From the first entry to the last, repeat them all exactly.

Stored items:
+++

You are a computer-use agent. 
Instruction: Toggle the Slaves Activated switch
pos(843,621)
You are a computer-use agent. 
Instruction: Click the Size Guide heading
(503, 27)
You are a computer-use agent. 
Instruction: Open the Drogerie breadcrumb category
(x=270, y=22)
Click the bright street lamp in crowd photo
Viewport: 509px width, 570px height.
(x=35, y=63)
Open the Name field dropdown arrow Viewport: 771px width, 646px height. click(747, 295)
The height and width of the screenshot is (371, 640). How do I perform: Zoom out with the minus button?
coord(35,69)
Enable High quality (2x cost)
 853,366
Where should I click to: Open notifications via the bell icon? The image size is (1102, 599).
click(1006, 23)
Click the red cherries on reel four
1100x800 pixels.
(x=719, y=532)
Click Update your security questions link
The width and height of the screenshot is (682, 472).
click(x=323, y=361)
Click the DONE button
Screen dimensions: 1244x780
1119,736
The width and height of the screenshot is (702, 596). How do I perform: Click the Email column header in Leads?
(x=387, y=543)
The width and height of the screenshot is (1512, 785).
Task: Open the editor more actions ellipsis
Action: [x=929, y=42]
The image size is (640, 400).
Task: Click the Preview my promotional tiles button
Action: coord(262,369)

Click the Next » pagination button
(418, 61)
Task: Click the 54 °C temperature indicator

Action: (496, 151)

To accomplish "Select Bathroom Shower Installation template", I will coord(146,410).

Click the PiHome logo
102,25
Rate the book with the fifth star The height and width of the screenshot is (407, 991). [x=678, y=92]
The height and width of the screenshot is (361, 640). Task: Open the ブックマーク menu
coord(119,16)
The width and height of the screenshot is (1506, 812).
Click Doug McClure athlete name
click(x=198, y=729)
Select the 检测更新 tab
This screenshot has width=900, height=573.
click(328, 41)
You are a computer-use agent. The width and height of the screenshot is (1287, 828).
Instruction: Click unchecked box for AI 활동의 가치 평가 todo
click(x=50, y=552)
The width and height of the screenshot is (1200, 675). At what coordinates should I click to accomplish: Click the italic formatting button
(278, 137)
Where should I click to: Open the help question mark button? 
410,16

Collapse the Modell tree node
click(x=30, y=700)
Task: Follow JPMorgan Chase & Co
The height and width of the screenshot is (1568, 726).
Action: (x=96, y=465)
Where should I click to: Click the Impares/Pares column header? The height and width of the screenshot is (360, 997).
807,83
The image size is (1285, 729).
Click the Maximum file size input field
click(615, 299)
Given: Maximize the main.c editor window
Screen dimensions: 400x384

+++

◆ Output of the task:
You are a computer-use agent. 
Instruction: Toggle the Slaves Activated switch
pos(843,621)
You are a computer-use agent. 
Instruction: Click the Size Guide heading
(503, 27)
You are a computer-use agent. 
Instruction: Open the Drogerie breadcrumb category
(x=270, y=22)
Click the bright street lamp in crowd photo
Viewport: 509px width, 570px height.
(x=35, y=63)
Open the Name field dropdown arrow Viewport: 771px width, 646px height. click(747, 295)
The height and width of the screenshot is (371, 640). How do I perform: Zoom out with the minus button?
coord(35,69)
Enable High quality (2x cost)
 853,366
Where should I click to: Open notifications via the bell icon? The image size is (1102, 599).
click(1006, 23)
Click the red cherries on reel four
1100x800 pixels.
(x=719, y=532)
Click Update your security questions link
The width and height of the screenshot is (682, 472).
click(x=323, y=361)
Click the DONE button
Screen dimensions: 1244x780
1119,736
The width and height of the screenshot is (702, 596). How do I perform: Click the Email column header in Leads?
(x=387, y=543)
The width and height of the screenshot is (1512, 785).
Task: Open the editor more actions ellipsis
Action: [x=929, y=42]
The image size is (640, 400).
Task: Click the Preview my promotional tiles button
Action: coord(262,369)

Click the Next » pagination button
(418, 61)
Task: Click the 54 °C temperature indicator

Action: (496, 151)

To accomplish "Select Bathroom Shower Installation template", I will coord(146,410).

Click the PiHome logo
102,25
Rate the book with the fifth star The height and width of the screenshot is (407, 991). [x=678, y=92]
The height and width of the screenshot is (361, 640). Task: Open the ブックマーク menu
coord(119,16)
The width and height of the screenshot is (1506, 812).
Click Doug McClure athlete name
click(x=198, y=729)
Select the 检测更新 tab
This screenshot has width=900, height=573.
click(328, 41)
You are a computer-use agent. The width and height of the screenshot is (1287, 828).
Instruction: Click unchecked box for AI 활동의 가치 평가 todo
click(x=50, y=552)
The width and height of the screenshot is (1200, 675). At what coordinates should I click to accomplish: Click the italic formatting button
(278, 137)
Where should I click to: Open the help question mark button? 
410,16

Collapse the Modell tree node
click(x=30, y=700)
Task: Follow JPMorgan Chase & Co
The height and width of the screenshot is (1568, 726).
Action: (x=96, y=465)
Where should I click to: Click the Impares/Pares column header? The height and width of the screenshot is (360, 997).
807,83
The image size is (1285, 729).
Click the Maximum file size input field
click(615, 299)
Given: Maximize the main.c editor window
Screen dimensions: 400x384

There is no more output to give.